January 9th, 2013, 10:30 am

 

annie said:

http://youtu.be/tkI4dbTp3jA

The assassins of Gilles Jacquier arrested ? (the French reporter killed at Homs)
Article in French : http://www.rue89.com/2013/01/08/les-responsables-de-la-mort-de-gilles-jacquier-auraient-ete-arretes-238406

January 9th, 2013, 10:47 am

 

majedkhaldoun said:

http://www.bbc.co.uk/news/world-middle-east-20955252

Brahimi said,Assad speach was sectarian, and people want real reform NOT COSMETIC reform, and Assad was wasting chance.
This is clearly condemnation of Assad speach,and prove that Assad is still out of touch of reality.

The cold weather and snow hampering fighting.
the rebels are trying to control eastern and southern part of Damascus ,Assad residence and most of his thugs residences are in west of Damascus,the way for them to flee Damascus and go to Qurdaha is through the east,the western part of Damascus is mountainous area,it is hard to go from there to Homs then Qurdaha,so they will be traped,I suspect they will die there.

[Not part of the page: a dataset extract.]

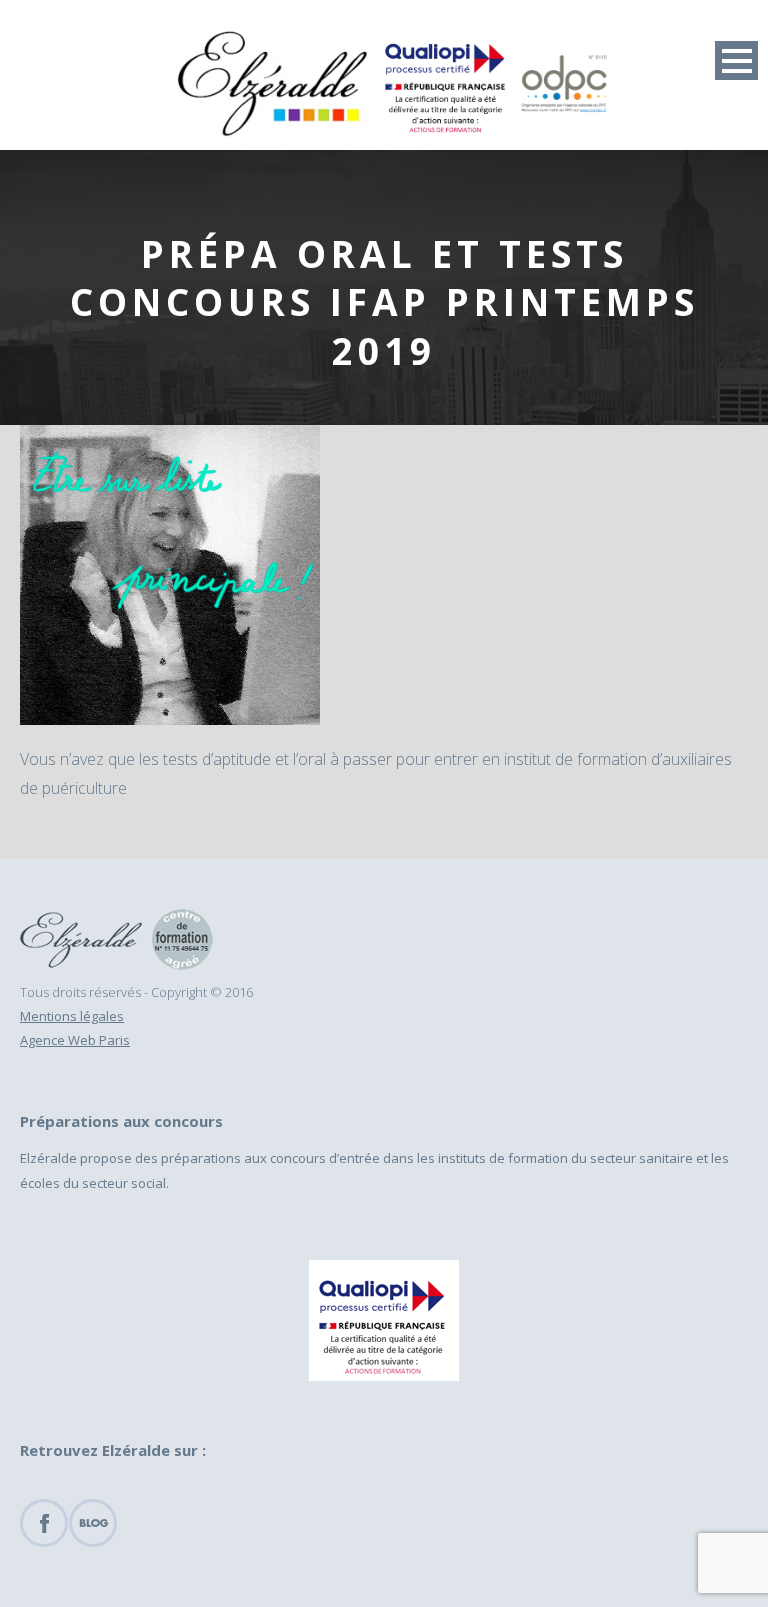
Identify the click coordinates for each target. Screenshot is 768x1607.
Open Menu (736, 60)
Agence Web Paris (75, 1040)
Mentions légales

The fight around Taftanaz is still going on the regime supplies to the soldiers there are dwindling,they will have to surrender in the future.

January 9th, 2013, 11:19 am

 

Juergen said:

new thread has just been published by Joshua

January 9th, 2013, 11:44 am

 
 

SYRIAN HAMSTER said:

Revenire is an idiot. No one takes him seriously. I think that no medication can cure this type of lunacy.